Biden Administration official promises action on troubled Housing Authority. Tenants have complained for a year.
Genevieve Redsten & Alison Dirr
Milwaukee Journal Sentinel
Published May 17, 2024
A key member of President Joe Biden's administration promised Thursday to straighten out Milwaukee's troubled public housing agency.
More than 10,000 Milwaukee residents — many of whom are low income Black and Latino — rely on the Housing Authority of the City of Milwaukee for shelter. The agency operates about 5,200 rental units across the city and distributes about $40 million a year in federal rent subsidies.
In the past year, reports of heating outages, bed bug infestations and gun violence inside Housing Authority properties have made headlines and prompted calls for reform. Tenants and community organizers say the agency isn't doing enough to keep its residents safe or address their concerns.
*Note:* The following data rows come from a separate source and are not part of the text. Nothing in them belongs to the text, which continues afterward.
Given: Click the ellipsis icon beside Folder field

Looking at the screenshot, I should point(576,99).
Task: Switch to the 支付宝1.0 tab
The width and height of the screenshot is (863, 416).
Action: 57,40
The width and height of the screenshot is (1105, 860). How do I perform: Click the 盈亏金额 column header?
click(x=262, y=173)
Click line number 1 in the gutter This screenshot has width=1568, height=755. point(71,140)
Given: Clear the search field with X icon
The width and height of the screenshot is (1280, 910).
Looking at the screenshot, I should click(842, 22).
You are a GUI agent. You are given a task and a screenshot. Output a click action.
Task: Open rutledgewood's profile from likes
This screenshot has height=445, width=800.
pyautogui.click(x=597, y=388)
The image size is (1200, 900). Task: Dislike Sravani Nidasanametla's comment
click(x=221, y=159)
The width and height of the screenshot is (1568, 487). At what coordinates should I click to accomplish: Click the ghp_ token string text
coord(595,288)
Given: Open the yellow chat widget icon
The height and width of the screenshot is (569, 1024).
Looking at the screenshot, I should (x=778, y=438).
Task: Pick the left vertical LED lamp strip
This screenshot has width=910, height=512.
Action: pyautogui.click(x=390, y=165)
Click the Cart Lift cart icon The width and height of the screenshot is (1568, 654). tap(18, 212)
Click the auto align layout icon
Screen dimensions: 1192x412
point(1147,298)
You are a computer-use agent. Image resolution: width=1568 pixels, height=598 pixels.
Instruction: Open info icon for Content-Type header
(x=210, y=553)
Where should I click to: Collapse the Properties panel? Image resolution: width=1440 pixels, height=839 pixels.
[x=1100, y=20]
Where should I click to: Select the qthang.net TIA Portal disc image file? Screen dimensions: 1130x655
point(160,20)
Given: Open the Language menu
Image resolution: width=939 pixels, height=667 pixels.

For more than a year, they've been calling on federal regulators to step in and force change.
Adrianne Todman, a top federal housing official who joined Vice President Kamala Harris on a visit to Milwaukee Thursday, said her agency "has taken all these concerns seriously, and there will be something done about it."
Todman is the acting secretary of the U.S. Department of Housing and Urban Development, which provides the city's Housing Authority with most of its funding.
"I've been talking very closely with a person who's in charge of public housing at HUD, and I'm actually sitting down with him tomorrow to get an update on what's happening in Milwaukee," Todman said Thursday.
It's the first time a federal official has spoken publicly about the concerns which have been raised in protests, including outside the home of a Housing Authority Board member.
Her comments signal that the problems inside Milwaukee's public housing have the attention of the Biden Administration, as the President is trying to shore up support from Black voters in Wisconsin before the upcoming election.
Three times this year, tenants and members of Common Ground, an advocacy group elevating tenants' concerns, have tried to air their concerns during meetings of the Housing Authority board. Those efforts were stymied when meetings were moved to virtual calls on short notice.